Variations: Goldberg & Topelius

Goldberg Variations & Topelius Variations
Arctic Philharmonic Chamber Orchestra, Henning Kraggerud
Simax PSC1353. 74’20

Bach: Goldberg Variations (arr. Kraggerud & Lund)
Henning Kraggerud: Topelius Variations

This is a combination of an arrangement for string orchestra of Bach’s Goldberg Variations with a set of variations composed in 2017 by Henning Kraggerud, the leader of the Arctic Philharmonic Chamber Orchestra. It was inspired by the life of the Swedish-speaking Finn, Zachris Topelius (1818-1898), a historian and a writer of essays, poems, fairytales and children’s stories, who helped to develop a Finnish identity as it moved towards eventual independence.

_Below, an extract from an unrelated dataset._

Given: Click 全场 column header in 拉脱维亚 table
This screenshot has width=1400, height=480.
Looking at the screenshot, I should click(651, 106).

Kraggerud suggests that his and Bernt Simen Lund’s Goldberg arrangement includes ‘all the notes and pitches of Bach’, together with Bach’s own corrections and additions from the first edition, ignoring later editorial additions of later arrangements. After the delightful delicacy of the opening theme played, by the sound of it, by a string quartet with an occasional 16′ bass, Variatio 1 comes as a bit of shock as the combined strings rally forth at full volume. This is an issue throughout – the sharp contrast in mood and volume between the variations. With a 22-strong string orchestra, I suppose you do need to use them all, but the wide shifts do not always make this relaxing listening.

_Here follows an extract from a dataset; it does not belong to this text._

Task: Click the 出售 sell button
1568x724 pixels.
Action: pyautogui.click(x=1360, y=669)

Some of the more powerful variations (for example, Variatios 10, 12 and 14) can sound rather plodding, perhaps because of the loss of sensitivity of having 22 players rather than four, as is the case in the more delicate variations. The addition of occasional 16′ sound from the double basses, and the added plinkety plonks of the pizzicato bass (in, for example, Variatios 13 and 19) adds breadth to the music missing in keyboard performance.

Presumably because of recording space on the CD, not all the repeats are played. Several variations run into each other, but there is a break before Variatio 10. There are inevitable changes in timbre as the instrumental compass means a change of instruments mid-flow, as in Variatio  20. Apart from the opening theme, one of the loveliest moments is the extended Adagio of Variatio 25. The style veers more towards the Romantic than the Baroque in many aspects, the massed strings adding a layer of lushness not normally associated with period-instrument performances of Bach. 

The 15-minute Topelius Variations are similarly Romantic in mood, despite its composition just three years ago. The opening shimmering strings give way to a violin solo announcing the first of the two themes. Kraggerud compares his 15-minute score to Grieg’s homage to the writer Ludvig Holberg, in this case using the approach of recalling the sort of musical language that proliferated during Topelius’s life, but seen through the filter of the intervening years, albeit not the most recent compositional style. The playing of the Arctic Philharmonic Chamber Orchestra is impressive in both works.